Okay, Eyetracking. Eyetracking, remember this lovely diagrams? Where people are looking, bouncing the lasers around people’s eyes? Eyetracking records eye movements, so what you do is you sit somebody in front of your computer screen, your site. You’ll ask them to perform a task on your site and you don’t ask them to talk, because talking they’ll tend to look at you and their eyes will go everywhere. Just ask them to do their thing and you will track where their eyes are looking.
If you think about using the testing where you're observing someone, you’ll see where the cursor goes. Because normally where the cursor is, is kind of where they are looking subconsciously. And you’ll imagine they're talking aloud anyway. Personally, I don’t think this gives a whole lot more value than think aloud usability testing. It gives you a nice diagram, but in terms of usable information. The think aloud, because you're getting someone to think at the same time, you're able to ask the questions. Probably gives you, I would suggest, a better qualitative idea of what’s going on. So I'm a big fan of Eyetracking.
Lot of people like it, because it used a pretty diagram that feels scientific. And also it is quite like it, because once you buy this equipment, it’s very expensive equipment, you need to sell to service in order to get anything out of it. So think carefully about whether or not it’s actually giving you anything more than regular usability testing.
You can of course, after the session, if someone did have a problem. Ask them what they are thinking at that point, but it’s never as good. Because it flies out the head straight away. So these are the pros and cons which I just said. The pro, heat maps, pretty. The con, heat maps, people tend to give too much credence. They tend to read too much into very often.
Paper prototyping. Give you a sense of it, we haven’t got a great time left. Paper prototyping, this is where instead of having a proper website to test, you just design the website on paper. And you show them a paper design, and you say this is our homepage. What do you think? Where would you click if you wanted to do this? And then when they say “I would click here”, just give them a pen and they would go “I would click here”. Okay, this is the dropdown that opens. This is very hand drawn, this is the dropdown that opens. What would you do next? I choose that one. Well, okay. Then you give them a new page if previously drawn, previously in 24. This is what you get. What you do next?
So it allows you to try and get feedback on your design very, very early on before you bothered actually building it. The advantage of this is if you think about the number of times you designed sites, there's always arguments about that really high level of argument, how are we going to design this site? On the top, what are the sections going to be? What's the design philosophy going to be? Those sorts of arguments. They're good for paper prototyping, because you can get feedback on those questions really early on rather than just picking one that the boss likes and then building it up to a proper prototype. Takes time and money. Then you take the documentation, it takes programming effort and then testing it. Because at that point, you can't change the fundamental assumptions really anymore.
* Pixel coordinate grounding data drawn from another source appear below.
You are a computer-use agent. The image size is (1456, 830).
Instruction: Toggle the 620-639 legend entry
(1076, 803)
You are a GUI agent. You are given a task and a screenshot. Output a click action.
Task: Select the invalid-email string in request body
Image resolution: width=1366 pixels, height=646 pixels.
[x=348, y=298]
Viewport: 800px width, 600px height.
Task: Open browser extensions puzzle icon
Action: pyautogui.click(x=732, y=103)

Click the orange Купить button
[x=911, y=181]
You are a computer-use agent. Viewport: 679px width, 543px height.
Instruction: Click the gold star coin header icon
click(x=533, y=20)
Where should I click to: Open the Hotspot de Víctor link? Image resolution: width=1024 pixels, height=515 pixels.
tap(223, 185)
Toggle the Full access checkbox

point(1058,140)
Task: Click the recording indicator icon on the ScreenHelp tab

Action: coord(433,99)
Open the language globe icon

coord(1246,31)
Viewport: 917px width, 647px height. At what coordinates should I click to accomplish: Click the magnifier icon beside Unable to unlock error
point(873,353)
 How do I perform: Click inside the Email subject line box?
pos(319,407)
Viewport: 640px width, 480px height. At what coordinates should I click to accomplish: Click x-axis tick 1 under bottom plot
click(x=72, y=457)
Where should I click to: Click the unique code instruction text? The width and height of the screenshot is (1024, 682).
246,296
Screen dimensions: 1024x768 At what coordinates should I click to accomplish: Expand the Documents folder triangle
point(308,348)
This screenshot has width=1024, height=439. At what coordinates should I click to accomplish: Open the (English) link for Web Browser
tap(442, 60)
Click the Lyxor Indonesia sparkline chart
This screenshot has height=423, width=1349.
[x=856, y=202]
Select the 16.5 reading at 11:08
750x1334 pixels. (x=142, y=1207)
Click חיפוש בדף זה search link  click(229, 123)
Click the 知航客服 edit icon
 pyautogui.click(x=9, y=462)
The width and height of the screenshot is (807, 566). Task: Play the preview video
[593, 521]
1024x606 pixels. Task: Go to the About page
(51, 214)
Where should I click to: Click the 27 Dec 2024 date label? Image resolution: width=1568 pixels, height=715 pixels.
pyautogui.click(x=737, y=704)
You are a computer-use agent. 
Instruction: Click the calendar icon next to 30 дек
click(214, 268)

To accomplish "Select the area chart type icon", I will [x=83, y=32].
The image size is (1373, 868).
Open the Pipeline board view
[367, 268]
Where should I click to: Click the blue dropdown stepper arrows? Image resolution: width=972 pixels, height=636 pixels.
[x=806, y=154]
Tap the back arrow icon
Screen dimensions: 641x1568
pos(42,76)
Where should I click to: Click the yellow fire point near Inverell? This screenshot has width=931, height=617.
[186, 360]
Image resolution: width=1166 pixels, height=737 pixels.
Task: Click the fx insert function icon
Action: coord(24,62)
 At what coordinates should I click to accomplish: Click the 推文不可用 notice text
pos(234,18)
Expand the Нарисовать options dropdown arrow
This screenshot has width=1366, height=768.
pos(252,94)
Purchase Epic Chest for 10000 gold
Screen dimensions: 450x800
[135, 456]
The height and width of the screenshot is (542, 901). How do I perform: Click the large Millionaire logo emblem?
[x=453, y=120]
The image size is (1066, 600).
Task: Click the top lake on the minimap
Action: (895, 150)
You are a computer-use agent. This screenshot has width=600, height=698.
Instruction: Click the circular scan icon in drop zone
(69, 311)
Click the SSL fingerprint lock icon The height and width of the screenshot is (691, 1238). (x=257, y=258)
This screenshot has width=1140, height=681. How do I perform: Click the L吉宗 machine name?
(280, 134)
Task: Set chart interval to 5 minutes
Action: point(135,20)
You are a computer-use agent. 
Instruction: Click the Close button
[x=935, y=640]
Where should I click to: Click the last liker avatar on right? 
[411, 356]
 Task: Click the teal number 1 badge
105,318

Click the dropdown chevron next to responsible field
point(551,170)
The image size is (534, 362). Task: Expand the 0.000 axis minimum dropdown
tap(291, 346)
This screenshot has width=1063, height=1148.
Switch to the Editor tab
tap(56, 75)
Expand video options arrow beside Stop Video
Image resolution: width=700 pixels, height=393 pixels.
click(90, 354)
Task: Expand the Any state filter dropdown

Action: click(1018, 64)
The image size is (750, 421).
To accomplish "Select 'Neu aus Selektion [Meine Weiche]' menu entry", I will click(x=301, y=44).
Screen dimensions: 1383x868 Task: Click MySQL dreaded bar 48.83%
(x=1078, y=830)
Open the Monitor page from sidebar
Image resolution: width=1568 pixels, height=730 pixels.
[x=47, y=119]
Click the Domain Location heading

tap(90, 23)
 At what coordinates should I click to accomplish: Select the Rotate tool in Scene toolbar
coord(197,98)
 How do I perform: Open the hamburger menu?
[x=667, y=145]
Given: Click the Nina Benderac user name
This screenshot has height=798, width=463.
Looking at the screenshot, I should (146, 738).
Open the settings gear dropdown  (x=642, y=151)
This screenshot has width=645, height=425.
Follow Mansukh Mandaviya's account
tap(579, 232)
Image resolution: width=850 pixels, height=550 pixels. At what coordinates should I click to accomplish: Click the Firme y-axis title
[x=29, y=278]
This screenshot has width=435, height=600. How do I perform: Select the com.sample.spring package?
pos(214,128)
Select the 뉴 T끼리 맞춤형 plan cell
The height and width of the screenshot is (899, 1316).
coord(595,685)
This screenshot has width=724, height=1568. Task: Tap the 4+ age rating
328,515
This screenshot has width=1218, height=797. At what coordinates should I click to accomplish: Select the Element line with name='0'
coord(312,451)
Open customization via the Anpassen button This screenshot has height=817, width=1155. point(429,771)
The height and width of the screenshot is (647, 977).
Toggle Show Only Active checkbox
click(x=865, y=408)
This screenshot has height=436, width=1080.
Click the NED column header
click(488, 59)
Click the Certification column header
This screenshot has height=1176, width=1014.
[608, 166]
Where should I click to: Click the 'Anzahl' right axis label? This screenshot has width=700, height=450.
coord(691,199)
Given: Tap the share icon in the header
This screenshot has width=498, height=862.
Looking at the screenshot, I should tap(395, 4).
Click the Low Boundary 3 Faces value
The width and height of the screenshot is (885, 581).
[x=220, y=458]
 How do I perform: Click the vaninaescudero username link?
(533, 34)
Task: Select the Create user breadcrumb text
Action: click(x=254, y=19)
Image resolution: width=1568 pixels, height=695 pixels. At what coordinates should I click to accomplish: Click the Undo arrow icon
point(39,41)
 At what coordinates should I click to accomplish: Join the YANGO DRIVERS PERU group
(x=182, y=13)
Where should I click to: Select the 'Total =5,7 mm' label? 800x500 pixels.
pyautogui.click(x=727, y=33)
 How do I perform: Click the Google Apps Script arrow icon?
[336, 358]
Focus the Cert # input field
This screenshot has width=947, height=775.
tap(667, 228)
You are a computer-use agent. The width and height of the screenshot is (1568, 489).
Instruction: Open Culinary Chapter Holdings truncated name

All you can do is tweak and make the best of what you got. So this is what paper prototyping is quite good. Quick alliterative design at the beginning of the design process. And this is what we just talked about. Where you just put it front of them, get them to point and click, and then you just slide the next sheet under it.
Web analytics. Web analytics is supposed to be manna from heaven. It supposes to be gold. It suppose to be real life data and what people actually doing on your site when they sat at home with their digest as biscuit. With their toddler crawling between their legs. Which is like in sitiu high fidelity as you can get. So in theory, if you got really good web data, you really don’t need the rest of this stuff. You just understand entirely how people are using your site.
Unfortunately, I've got an unfortunate slide. Unfortunately, anyone who’s used web data knows it can be an absolute pig to get a site tag properly reported accurately and have confidence in the data. So very often, web analytics is not the solution to all your problems. It might help identify problems such as you know page one of the request process, you got a hundred people. Think your page got two people, you got a problem here. And then you probably have to go away and find what the problem is, either by tweaking the design and on your real live website, AB testing it, which can be great if you trust the data. If you don’t trust the data at all, which is sad and unlikely, but if you don’t trust it at all. Then you have to use video testing, paper prototyping, something like that. But AB testing is a very good way of trying to find out what's going on.